STRASBOURG (Reuters) - European Trade Commissioner Cecilia Malmstrom said on Tuesday she expected the United States to set a limit on steel and aluminum coming from Europe even if it decides not to impose import duties.
U.S. President Trump has set import tariffs of 25 percent on steel and 10 percent on aluminum, but granted temporary exemptions to the European Union, as well as Canada and Mexico. These exemptions expire on Friday.
“Realistically, if the U.S. decides to refrain from applying duties I expect them nonetheless to want to impose some sort of cap on EU exports,” Malmstrom told lawmakers in the European Parliament.

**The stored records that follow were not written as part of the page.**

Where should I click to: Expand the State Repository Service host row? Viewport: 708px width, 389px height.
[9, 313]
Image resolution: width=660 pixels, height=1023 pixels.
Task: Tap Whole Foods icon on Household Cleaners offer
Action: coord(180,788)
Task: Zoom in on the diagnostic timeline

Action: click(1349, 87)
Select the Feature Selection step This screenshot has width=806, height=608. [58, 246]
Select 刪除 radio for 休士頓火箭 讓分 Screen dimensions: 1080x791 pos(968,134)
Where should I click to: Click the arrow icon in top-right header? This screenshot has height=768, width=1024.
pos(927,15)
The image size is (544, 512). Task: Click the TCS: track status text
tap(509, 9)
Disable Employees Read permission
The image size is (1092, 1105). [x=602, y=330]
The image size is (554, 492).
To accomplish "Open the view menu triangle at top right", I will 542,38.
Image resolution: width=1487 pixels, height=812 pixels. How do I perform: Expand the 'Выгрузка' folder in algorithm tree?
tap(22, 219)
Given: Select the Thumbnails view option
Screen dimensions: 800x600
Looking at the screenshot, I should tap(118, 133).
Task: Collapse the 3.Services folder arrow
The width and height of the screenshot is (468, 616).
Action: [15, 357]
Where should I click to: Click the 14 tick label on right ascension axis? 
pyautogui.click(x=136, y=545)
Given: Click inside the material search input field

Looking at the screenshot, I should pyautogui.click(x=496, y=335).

Malmstrom said it was not clear whether Washington would opt for a “hard cap” with an absolute maximum import volume or a “soft cap”, under which further exports would be allowed but then subject to duties.
“A soft cap of this nature would be less damaging than a strict hard cap,” she said, adding that the volume and how the system was managed would also be important factors.
The European Commission has previously said it that, if the United States went ahead with tariffs on EU metals, then it would apply its own duties on 2.8 billion euros ($3.2 billion) of U.S. goods, including motorbikes and whisky.
Malmstrom said on Tuesday that it would still prepare counter-measures if Washington set quotas on EU exports, although these would probably be at a lower level. It would also launch legal action at the World Trade Organization.
The Commissioner, who will meet U.S. Commerce Secretary Wilbur Ross and Trade Representative Robert Lighthizer in Paris on Wednesday, said she hoped to report back with good news - no tariffs and no quotas.
“But realistically I don’t think we can hope for that,” she said.